Revolutionsbedingte Generalüberholung
Zur Neuausrichtung der Nachbarschaftspolitik.
Die revolutionären Umbrüche im arabischen Raum wurden anfangs vorrangig als Bedrohung wahrgenommen, schnell wurde jedoch überlegt, wie aus der veränderten Situation – wortwörtlich – Kapital geschlagen werden könnte: Lag das unmittelbare Interesse der EU in der Region in einer aggressiven Abschottungspolitik und der Sicherstellung von Rohstoffquellen, so will man nun verstärkt die Handels- und Investitionsbeziehungen vorantreiben.
Aus Sicht der EU-Eliten stellt die kontinuierliche Erweiterung der eigenen Einflusssphäre eine notwendige Bedingung dar, um im Ringen der Großmächte bestehen zu können.
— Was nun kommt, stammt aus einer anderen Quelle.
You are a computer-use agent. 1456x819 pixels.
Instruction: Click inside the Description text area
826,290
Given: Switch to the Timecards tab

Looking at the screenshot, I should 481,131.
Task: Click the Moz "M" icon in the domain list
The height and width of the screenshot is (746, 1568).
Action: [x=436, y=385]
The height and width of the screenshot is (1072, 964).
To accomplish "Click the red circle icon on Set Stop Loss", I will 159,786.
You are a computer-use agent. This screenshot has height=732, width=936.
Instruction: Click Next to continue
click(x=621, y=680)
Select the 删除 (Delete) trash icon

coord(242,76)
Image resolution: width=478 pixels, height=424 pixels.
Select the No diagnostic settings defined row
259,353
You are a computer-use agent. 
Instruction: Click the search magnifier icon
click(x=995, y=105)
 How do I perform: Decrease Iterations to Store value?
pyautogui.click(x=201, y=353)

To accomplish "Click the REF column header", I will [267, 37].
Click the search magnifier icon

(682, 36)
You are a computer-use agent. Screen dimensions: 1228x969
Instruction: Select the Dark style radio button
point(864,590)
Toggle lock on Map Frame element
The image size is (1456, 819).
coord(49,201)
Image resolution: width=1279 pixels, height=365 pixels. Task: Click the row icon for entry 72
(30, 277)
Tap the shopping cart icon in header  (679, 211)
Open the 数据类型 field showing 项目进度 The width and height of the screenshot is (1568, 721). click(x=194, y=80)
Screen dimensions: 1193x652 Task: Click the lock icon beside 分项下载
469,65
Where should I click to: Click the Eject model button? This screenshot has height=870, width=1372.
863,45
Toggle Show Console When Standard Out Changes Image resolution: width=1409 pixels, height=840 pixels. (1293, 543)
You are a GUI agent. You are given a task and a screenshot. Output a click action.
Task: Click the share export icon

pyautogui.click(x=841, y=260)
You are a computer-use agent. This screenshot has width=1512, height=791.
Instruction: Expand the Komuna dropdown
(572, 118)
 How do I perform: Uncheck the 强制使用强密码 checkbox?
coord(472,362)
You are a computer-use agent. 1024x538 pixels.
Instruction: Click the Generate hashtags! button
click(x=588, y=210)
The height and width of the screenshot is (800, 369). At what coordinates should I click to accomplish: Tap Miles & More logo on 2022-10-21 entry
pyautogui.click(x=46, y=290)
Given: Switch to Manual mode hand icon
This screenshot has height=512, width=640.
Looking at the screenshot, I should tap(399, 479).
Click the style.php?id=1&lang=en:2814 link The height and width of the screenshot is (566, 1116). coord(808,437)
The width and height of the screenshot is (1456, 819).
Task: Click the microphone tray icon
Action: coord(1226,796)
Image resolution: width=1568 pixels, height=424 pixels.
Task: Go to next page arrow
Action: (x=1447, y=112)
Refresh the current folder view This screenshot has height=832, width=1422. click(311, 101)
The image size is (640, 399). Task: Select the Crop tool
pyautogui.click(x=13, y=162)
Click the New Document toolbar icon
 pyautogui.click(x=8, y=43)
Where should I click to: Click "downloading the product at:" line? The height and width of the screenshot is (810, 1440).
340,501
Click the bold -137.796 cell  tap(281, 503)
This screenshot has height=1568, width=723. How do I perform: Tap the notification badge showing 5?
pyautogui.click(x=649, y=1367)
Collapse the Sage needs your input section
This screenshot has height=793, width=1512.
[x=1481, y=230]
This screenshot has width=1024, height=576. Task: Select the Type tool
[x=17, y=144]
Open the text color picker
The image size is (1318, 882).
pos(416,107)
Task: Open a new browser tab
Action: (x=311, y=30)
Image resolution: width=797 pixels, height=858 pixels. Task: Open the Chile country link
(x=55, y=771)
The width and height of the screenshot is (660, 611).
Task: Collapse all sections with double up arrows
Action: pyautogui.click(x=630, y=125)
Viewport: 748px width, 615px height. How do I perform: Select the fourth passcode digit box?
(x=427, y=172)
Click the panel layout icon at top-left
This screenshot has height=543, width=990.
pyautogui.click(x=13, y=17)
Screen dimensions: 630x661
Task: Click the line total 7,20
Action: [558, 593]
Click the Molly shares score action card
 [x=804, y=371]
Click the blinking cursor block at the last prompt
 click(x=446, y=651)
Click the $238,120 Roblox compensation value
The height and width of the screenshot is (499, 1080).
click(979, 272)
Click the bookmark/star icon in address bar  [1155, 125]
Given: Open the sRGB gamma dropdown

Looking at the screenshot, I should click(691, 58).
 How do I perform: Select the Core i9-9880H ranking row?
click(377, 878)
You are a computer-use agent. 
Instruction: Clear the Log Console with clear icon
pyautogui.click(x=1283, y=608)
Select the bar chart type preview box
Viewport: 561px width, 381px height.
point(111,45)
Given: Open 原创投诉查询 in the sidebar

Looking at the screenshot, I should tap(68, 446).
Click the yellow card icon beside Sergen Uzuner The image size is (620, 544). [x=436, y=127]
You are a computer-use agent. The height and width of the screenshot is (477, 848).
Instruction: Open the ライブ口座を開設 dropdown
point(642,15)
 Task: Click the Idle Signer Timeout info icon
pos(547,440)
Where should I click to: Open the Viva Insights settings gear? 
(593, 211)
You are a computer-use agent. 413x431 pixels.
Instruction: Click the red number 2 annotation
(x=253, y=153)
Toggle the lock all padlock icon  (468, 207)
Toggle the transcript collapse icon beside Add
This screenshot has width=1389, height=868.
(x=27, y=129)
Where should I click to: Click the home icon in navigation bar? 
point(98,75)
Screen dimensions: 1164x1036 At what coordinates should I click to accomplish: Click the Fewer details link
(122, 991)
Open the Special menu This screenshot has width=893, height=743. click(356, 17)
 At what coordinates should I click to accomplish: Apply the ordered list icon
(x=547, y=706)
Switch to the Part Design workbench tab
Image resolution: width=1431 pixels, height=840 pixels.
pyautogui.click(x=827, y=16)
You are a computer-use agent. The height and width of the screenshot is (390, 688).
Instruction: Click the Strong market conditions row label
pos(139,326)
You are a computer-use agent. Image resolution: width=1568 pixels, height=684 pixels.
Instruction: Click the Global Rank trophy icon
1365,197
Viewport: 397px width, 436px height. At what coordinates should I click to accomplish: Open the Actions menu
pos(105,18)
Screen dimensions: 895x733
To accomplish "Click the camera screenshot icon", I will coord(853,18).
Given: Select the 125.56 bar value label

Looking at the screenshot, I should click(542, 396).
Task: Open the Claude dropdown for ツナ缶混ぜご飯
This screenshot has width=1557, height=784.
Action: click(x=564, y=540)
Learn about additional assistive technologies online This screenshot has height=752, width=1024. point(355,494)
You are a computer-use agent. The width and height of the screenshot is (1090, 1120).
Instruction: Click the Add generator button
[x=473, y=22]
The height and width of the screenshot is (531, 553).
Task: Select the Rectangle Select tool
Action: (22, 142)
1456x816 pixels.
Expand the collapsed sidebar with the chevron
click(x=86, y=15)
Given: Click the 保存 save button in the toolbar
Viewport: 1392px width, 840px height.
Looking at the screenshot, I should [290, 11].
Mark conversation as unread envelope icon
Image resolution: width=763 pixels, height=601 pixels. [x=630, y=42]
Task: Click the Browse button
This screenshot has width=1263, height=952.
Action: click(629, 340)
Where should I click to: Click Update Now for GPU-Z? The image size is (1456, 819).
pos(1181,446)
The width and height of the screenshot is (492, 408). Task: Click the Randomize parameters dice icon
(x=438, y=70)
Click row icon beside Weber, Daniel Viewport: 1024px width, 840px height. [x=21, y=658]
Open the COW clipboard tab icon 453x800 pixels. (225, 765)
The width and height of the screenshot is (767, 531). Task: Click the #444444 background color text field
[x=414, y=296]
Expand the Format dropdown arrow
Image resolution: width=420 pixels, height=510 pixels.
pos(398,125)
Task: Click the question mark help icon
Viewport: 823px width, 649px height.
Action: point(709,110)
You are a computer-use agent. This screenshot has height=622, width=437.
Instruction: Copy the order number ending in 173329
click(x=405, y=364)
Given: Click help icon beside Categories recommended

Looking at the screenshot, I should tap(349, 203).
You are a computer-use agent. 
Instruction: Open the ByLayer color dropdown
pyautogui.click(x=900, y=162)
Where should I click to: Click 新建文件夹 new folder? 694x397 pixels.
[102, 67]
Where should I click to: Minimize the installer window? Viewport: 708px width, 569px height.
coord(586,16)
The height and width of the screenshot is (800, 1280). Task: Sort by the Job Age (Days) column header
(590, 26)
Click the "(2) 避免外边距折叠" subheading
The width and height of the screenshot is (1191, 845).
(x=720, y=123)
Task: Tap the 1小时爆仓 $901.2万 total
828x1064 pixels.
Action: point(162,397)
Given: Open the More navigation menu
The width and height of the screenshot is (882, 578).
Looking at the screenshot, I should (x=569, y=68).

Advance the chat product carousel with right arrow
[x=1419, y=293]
Nach den zwei großen Erweiterungsrunden (2004, 2007) beschloss man eine »Expansion ohne Erweiterung« – die Europäische Nachbarschaftspolitik (kurz: ENP). Vorrangiges Ziel der ENP ist die Schaffung einer »Großeuropäischen Wirtschaftszone«, indem die angrenzenden Länder zum Abbau von Handelshemmnissen und zur Übernahme des EU-Rechtsbestands »ermutigt« werden. Besonders zu kritisieren ist, dass zum Teil menschenverachtende Rückführungsabkommen von Flüchtlingen festgeschrieben werden. Die Mitspracherechte der Anrainerstaaten sind, vorsichtig formuliert, begrenzt. Der imperiale Charakter der ENP ist nicht zu übersehen.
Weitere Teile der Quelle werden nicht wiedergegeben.